• **Work to be completed**: Return the material below exactly, but only from the line with "Task: Choose the SG552突击步枪-深海恐惧 skin" through the line with "This screenshot has width=1400, height=762.", and without its pictures.

Top of Data for this exercise

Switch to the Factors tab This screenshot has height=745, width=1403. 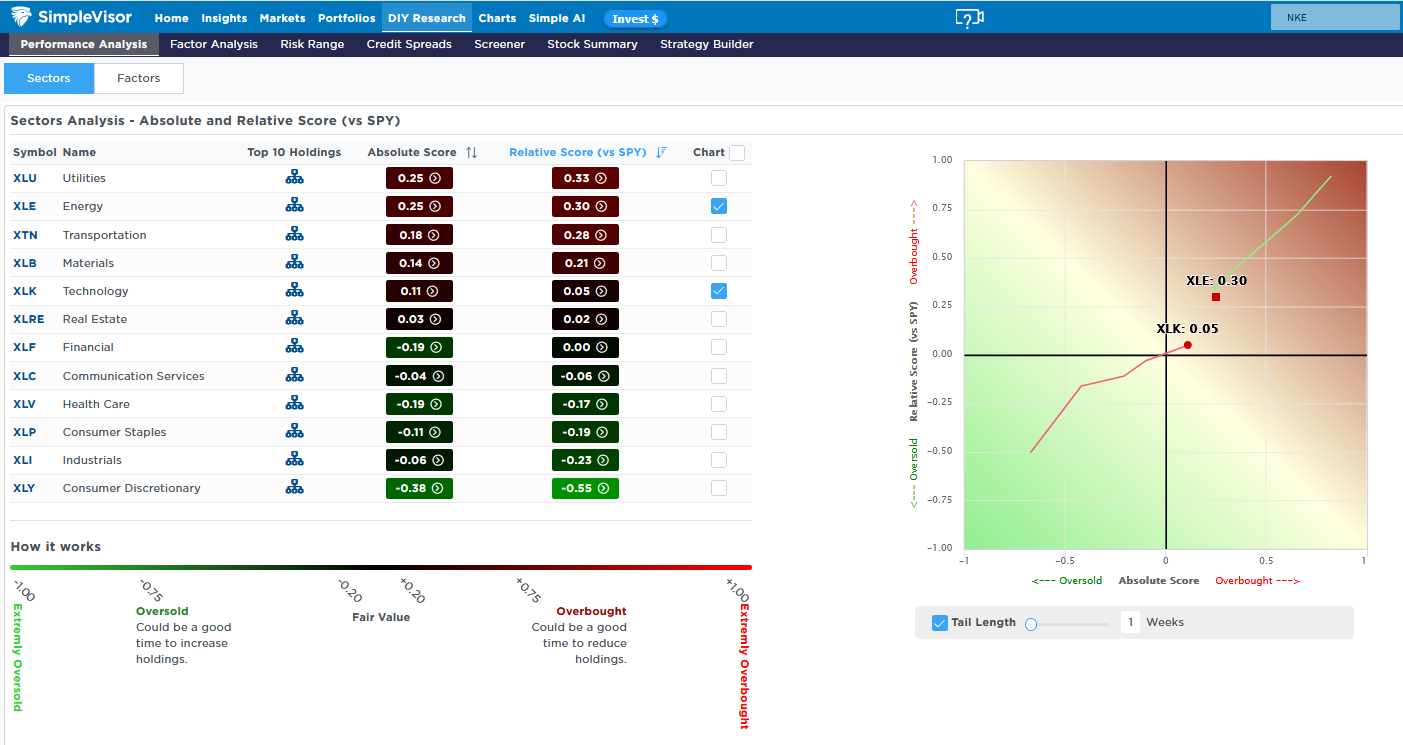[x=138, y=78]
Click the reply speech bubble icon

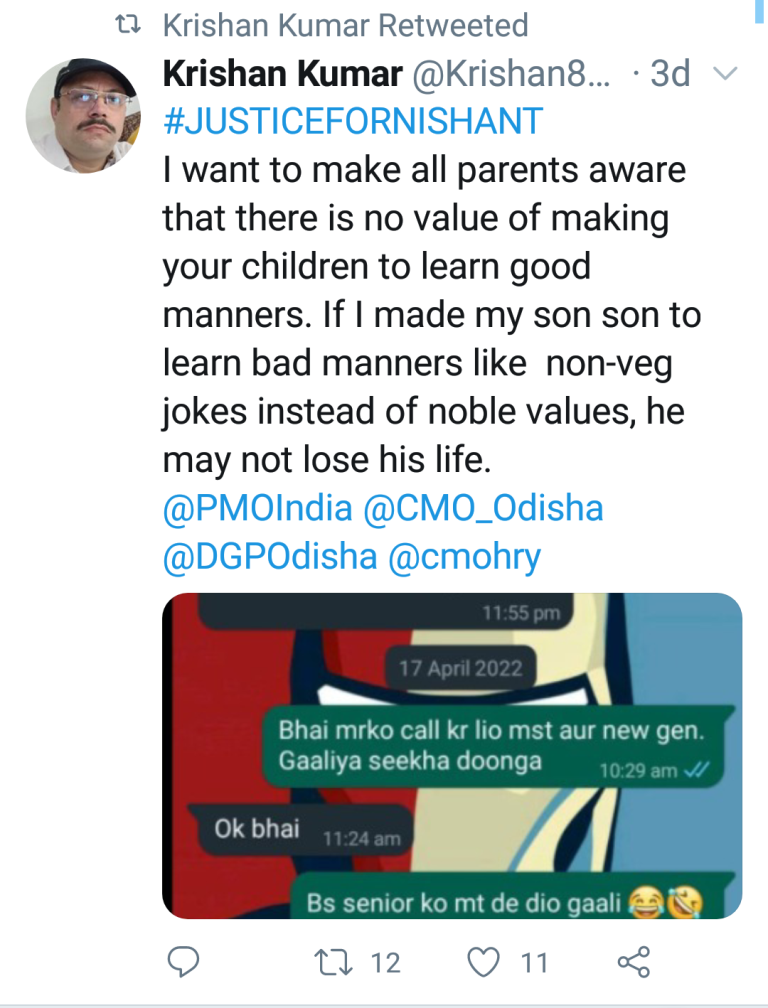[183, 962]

Bottom of Data for this exercise
Top of Data for this exercise

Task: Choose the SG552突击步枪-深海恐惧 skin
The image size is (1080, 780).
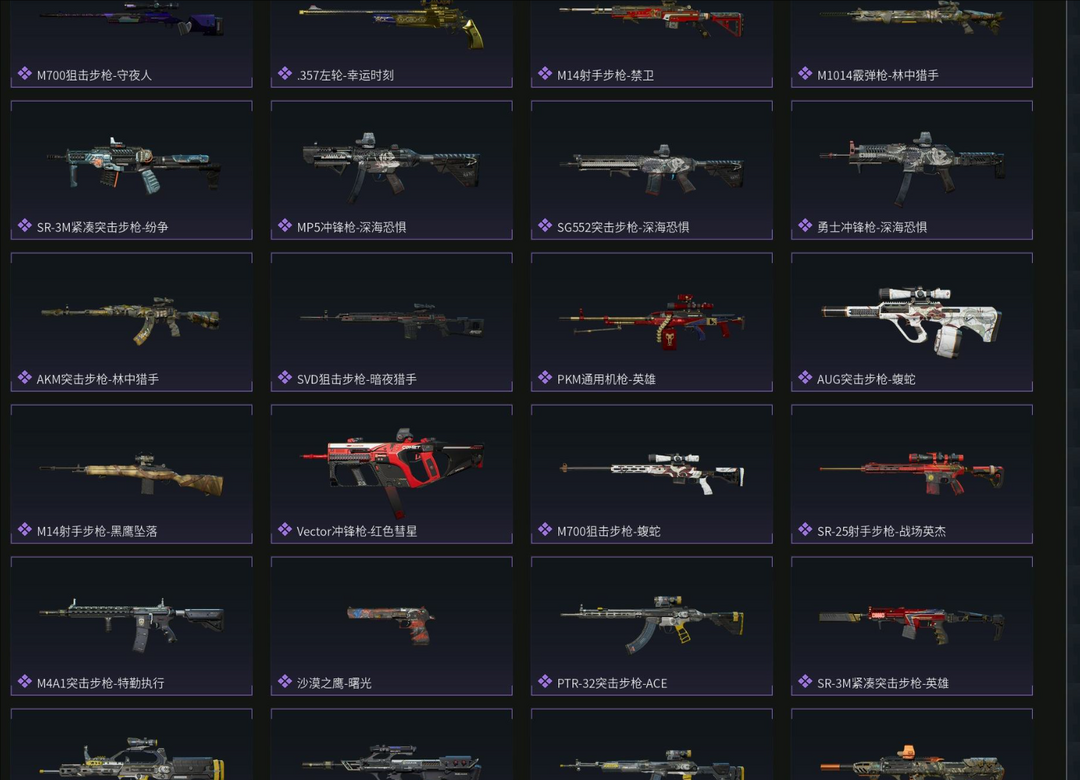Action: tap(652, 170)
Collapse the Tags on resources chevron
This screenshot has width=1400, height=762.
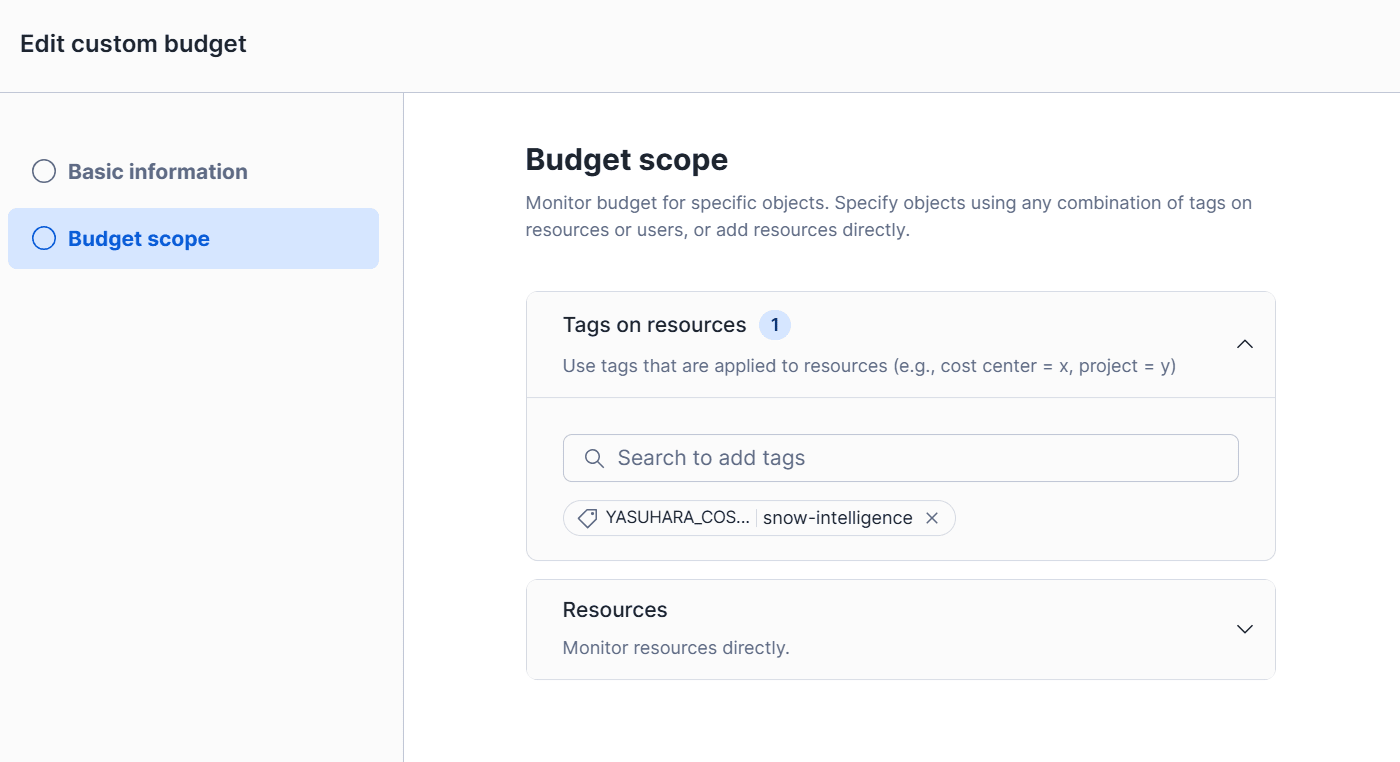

Bottom of Data for this exercise
Top of Data for this exercise

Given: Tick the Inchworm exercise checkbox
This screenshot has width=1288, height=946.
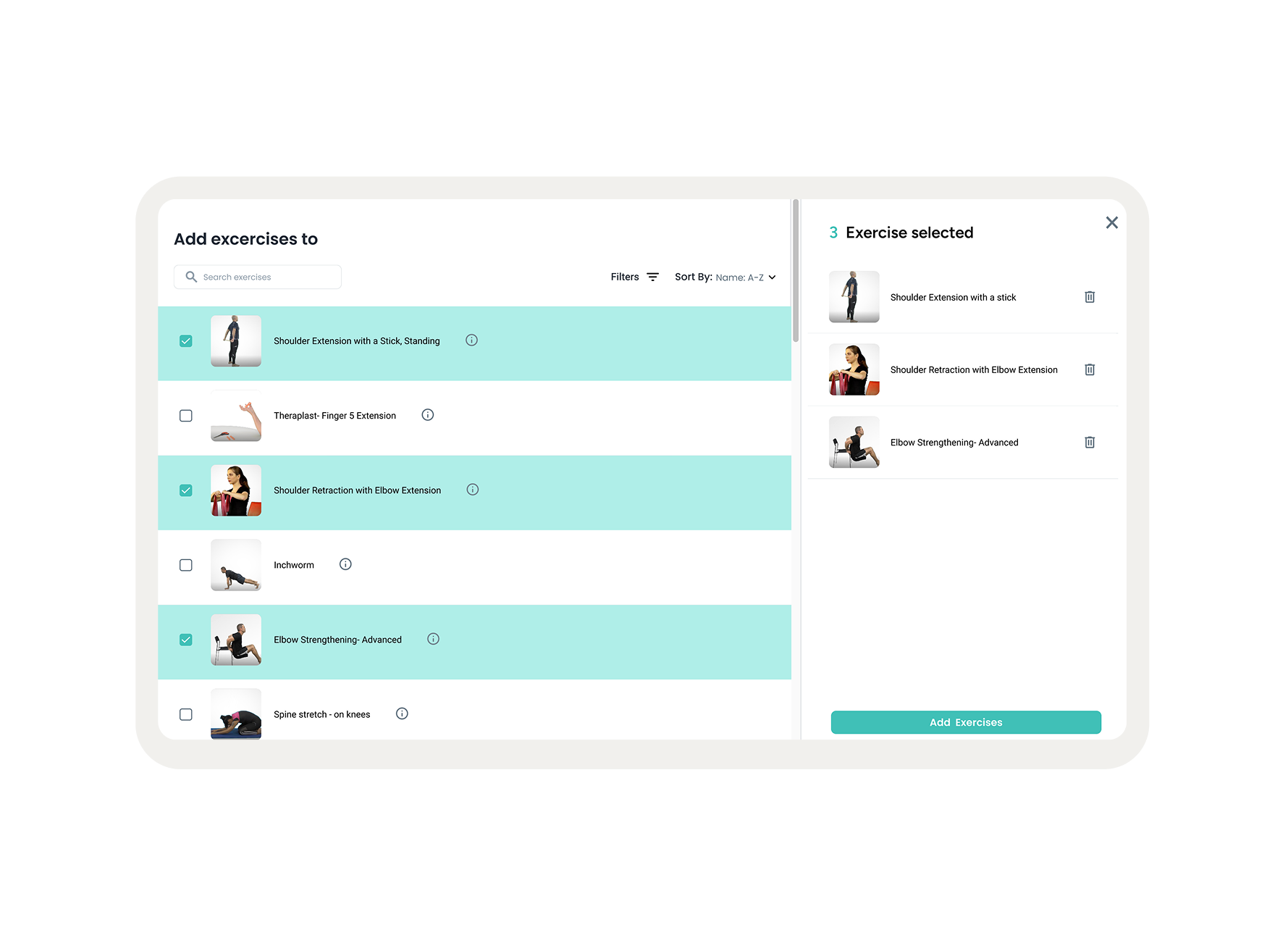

Bottom of Data for this exercise

• **Answer for this exercise**:
Task: Choose the SG552突击步枪-深海恐惧 skin
The image size is (1080, 780).
Action: tap(652, 170)
Collapse the Tags on resources chevron
This screenshot has width=1400, height=762.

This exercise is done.